===== SOURCE EXTRACT =====
The final.clean.filter_RNA_edit.tsv files are in tab-separated format, whose columns' meanings for single mode are listed below:
-
Contig / chromosome name
-
Position / coordinate on the contig (1-based)
-
Base of reference allele
-
Total depth of this site
-
Pileuped sequencing bases at this site
-
Pileuped sequencing baseQs at this site
-
Base of major allele
-
Depth of major allele
-
Base of minor allele
-
Depth of minor allele
-
dbSNP allele frequency of major and minor alleles
-
log10 prior probability of major-homozygous genotype
-
log10 prior probability of heterozygous genotype
-
log10 prior probability of minor-homozygous genotype
-
log10 prior probability of mosaic genotype
-
log10 likelihood of major-homozygous genotype
-
log10 likelihood of heterozygous genotype
-
log10 likelihood of minor-homozygous genotype
-
log10 likelihood of mosaic genotype
-
log10 posterior probability of major-homozygous genotype
-
log10 posterior probability of heterozygous genotype
-
log10 posterior probability of minor-homozygous genotype
-
log10 posterior probability of mosaic genotype
-
Mosaic posterior probability
You can get a high-confidence candidate list of mosaic sites by filtering the 24th column (mosaic posterior probability) or sorting this column from high to low.
===== GIVEN INFORMATION =====
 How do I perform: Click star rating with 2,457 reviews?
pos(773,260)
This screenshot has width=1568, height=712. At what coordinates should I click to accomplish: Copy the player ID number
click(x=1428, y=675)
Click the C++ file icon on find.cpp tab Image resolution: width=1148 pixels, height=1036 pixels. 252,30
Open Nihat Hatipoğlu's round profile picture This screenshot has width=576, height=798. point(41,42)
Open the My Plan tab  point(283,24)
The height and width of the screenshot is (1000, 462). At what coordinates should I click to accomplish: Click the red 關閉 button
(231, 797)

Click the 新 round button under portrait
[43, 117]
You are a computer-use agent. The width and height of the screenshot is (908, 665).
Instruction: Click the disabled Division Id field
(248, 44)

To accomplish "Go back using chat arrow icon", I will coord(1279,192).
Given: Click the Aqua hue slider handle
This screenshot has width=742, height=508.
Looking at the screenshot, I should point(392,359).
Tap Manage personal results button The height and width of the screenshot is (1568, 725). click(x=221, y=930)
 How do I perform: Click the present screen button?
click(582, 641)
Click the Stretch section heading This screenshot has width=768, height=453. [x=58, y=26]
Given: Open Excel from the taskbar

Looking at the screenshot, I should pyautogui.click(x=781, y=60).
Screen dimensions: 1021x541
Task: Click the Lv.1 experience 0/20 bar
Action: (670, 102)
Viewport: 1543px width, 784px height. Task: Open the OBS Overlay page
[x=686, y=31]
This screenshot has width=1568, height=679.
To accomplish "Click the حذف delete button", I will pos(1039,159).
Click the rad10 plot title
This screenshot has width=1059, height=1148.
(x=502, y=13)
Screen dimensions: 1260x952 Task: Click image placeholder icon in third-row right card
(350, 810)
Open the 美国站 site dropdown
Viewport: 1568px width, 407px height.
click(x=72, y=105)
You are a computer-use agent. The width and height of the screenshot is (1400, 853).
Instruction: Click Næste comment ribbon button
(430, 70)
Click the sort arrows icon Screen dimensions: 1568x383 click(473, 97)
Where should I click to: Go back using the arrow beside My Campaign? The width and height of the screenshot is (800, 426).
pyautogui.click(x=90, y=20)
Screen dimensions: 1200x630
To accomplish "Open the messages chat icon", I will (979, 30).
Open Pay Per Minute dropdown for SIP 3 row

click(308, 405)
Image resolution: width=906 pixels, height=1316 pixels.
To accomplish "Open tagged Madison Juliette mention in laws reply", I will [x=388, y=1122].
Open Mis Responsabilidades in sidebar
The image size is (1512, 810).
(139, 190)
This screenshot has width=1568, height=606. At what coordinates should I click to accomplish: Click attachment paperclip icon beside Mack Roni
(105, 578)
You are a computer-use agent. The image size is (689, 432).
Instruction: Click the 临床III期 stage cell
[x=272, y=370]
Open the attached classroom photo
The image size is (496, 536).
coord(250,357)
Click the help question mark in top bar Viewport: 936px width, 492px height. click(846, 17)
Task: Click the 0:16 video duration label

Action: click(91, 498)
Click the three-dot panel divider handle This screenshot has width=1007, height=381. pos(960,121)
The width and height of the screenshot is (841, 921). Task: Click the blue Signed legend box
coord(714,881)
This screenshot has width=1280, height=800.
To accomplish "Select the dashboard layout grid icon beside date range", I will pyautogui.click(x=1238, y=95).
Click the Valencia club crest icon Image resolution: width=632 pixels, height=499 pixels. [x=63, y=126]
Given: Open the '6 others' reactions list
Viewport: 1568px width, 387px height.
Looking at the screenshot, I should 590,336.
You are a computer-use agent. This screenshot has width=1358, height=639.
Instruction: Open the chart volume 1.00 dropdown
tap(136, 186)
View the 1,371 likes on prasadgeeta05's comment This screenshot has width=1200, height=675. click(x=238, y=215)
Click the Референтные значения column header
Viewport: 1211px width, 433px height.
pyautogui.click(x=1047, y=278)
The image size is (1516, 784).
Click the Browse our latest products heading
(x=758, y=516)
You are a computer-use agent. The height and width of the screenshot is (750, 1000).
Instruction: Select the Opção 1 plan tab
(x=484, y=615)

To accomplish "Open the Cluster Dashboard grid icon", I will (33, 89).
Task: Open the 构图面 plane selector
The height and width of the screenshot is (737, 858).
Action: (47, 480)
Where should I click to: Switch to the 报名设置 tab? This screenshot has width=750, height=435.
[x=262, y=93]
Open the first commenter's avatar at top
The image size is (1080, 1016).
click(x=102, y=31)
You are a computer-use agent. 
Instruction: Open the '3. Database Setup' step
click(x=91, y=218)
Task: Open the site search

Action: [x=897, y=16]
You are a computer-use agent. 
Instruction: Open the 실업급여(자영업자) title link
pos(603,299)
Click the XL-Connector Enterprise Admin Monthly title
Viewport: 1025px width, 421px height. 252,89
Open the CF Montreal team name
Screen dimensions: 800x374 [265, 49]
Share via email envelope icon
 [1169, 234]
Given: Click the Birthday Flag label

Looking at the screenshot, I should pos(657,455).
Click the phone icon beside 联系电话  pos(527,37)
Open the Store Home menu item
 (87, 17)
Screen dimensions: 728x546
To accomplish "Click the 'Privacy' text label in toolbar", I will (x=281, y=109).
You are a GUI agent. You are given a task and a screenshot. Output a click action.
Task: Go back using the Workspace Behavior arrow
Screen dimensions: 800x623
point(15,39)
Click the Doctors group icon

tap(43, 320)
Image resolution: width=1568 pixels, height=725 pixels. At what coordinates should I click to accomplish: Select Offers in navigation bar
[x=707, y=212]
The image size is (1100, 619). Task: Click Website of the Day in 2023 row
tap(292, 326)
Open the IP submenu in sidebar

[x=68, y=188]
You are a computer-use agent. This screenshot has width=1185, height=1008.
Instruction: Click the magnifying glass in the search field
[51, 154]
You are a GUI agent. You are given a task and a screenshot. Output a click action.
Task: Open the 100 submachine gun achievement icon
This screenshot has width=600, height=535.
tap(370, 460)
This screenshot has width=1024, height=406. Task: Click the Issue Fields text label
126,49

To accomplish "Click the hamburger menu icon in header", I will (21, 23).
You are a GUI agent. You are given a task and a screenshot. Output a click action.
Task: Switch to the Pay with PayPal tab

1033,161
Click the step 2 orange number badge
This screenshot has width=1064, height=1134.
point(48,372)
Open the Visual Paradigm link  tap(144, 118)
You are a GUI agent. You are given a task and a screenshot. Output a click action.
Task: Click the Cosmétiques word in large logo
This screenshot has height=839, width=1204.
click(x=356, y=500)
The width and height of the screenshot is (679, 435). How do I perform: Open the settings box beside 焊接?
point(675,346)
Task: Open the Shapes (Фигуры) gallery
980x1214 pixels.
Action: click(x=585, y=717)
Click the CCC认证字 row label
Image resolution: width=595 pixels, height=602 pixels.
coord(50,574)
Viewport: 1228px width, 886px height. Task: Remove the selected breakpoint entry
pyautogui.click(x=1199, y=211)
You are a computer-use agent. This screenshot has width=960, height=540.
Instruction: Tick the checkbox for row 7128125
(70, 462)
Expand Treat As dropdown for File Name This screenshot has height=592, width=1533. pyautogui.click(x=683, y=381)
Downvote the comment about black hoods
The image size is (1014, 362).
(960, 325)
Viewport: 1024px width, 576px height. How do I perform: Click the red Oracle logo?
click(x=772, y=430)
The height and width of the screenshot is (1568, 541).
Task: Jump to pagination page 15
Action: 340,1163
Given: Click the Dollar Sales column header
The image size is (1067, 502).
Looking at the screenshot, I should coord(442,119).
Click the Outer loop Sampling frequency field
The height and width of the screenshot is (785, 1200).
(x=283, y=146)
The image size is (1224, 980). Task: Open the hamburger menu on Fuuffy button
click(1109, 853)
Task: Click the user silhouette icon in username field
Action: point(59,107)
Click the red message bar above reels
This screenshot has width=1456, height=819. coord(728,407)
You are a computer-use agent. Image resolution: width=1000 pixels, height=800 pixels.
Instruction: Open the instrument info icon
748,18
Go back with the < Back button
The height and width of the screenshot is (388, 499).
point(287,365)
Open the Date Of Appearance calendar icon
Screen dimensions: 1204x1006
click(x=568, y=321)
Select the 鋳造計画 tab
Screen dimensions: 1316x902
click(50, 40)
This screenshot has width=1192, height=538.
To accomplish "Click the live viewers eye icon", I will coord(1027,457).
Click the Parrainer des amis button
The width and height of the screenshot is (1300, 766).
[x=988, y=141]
=====
§ APPLY WHAT YOU READ:
• a. Reproduce the TSV column description between "The final.clean.filter_RNA_edit.tsv files" and "the contig (1-based)", inclusive.
• b. According to the TSV column description, which column do you filter or sort to get a high-confidence candidate list of mosaic sites?
• c. Extend the TSV column description with the passage that would come after its final sentence.
The records come from a different source than the TSV column description.

§ RESPONSES TO THE TASKS:
• a.
The final.clean.filter_RNA_edit.tsv files are in tab-separated format, whose columns' meanings for single mode are listed below:
-
Contig / chromosome name
-
Position / coordinate on the contig (1-based)

• b. The 24th column, the mosaic posterior probability.

• c.
[1] Kiran,A. and Baranov,P.V. (2010) DARNED: a DAtabase of RNa EDiting in humans. Bioinformatics, 26, 1772–1776.
[2] Picardi,E., D’Erchia,A.M., Lo Giudice,C. and Pesole,G. (2017) REDIportal: a comprehensive database of A-to-I RNA editing events in humans. Nucleic Acids Res., 45, D750–D757.